Even if you’re 4K-pilled enough to prefer the way True Lies looks now, no amount of digital tinkering can smooth over the movie’s grotesque sexism and racism, which, unlike the beauty of film grain, is better left in the past. Homicide has aged better than some shows of its era, but a script, by a white writer, in which a suspect lobs the N-word at a Black cop multiple times would certainly attract more comment now than it did then; and as much as I love Buffy, I cringe when the show treats Xander’s discomfort with a gay classmate as an amiable foible rather than a character flaw. (That goes double for my beloved NewsRadio, in which every other Joe Rogan scene seems to be built around some sort of gay-panic gag.) Perhaps it’s better when every frame reminds you that you’re watching something from another time and neither the image nor the attitudes will necessarily conform to current sensibilities. We’ve folded the idea that every piece of past media should be readily accessible into the idea that it should be easy to watch—easy on the eyes and easy on the brain.
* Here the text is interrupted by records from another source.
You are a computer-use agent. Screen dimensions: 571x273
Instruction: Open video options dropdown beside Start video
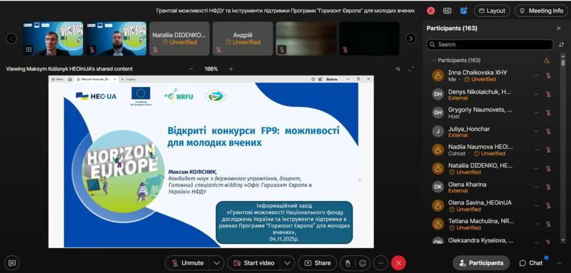[287, 263]
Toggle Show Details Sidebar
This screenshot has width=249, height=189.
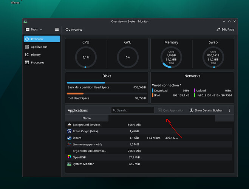[206, 110]
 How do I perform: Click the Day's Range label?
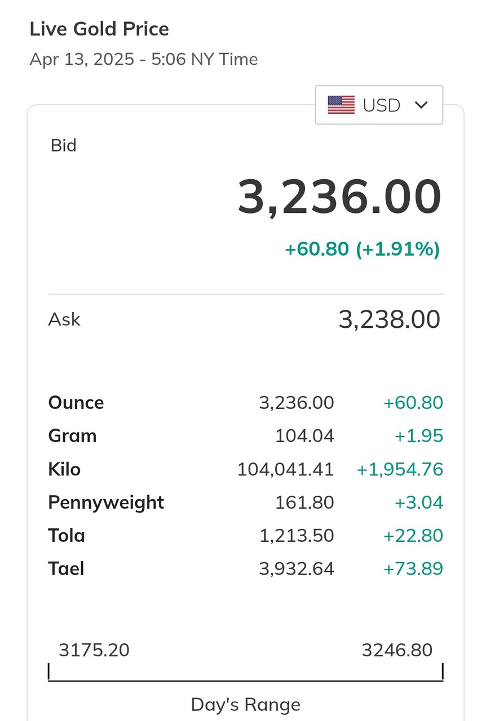(x=246, y=705)
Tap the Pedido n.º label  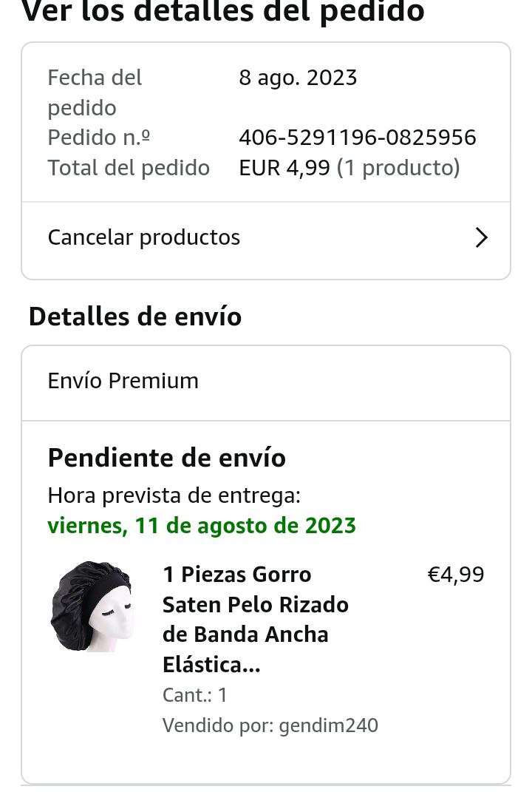point(99,138)
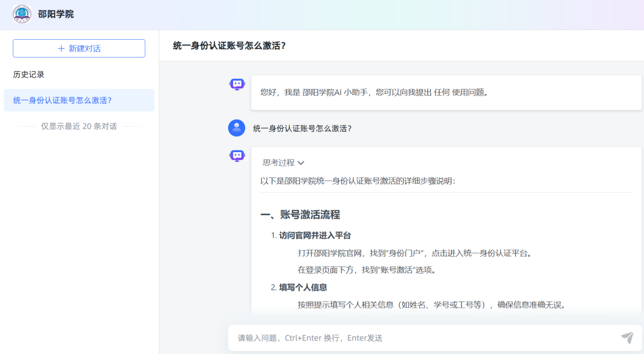Screen dimensions: 644x354
Task: Collapse the 思考过程 chevron arrow
Action: 301,163
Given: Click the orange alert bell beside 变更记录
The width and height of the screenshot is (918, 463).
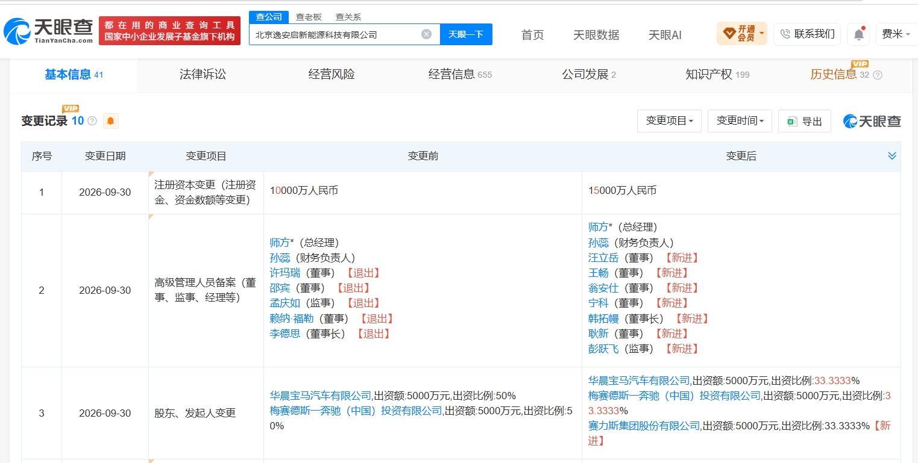Looking at the screenshot, I should [x=110, y=121].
But if we can’t cope with black bars on the sides of the screen, how are we going to handle stories that don’t move at the pace of a TikTok feed, books with words we don’t know, songs that don’t drop their hook in the first 30 seconds? Appreciating art from different times is a practice, one it’s easy to lose touch with if you don’t do it enough. Rather than insisting that the old feel new, we could stand to reflect more frequently on how soon what feels new right now will be a part of the distant past.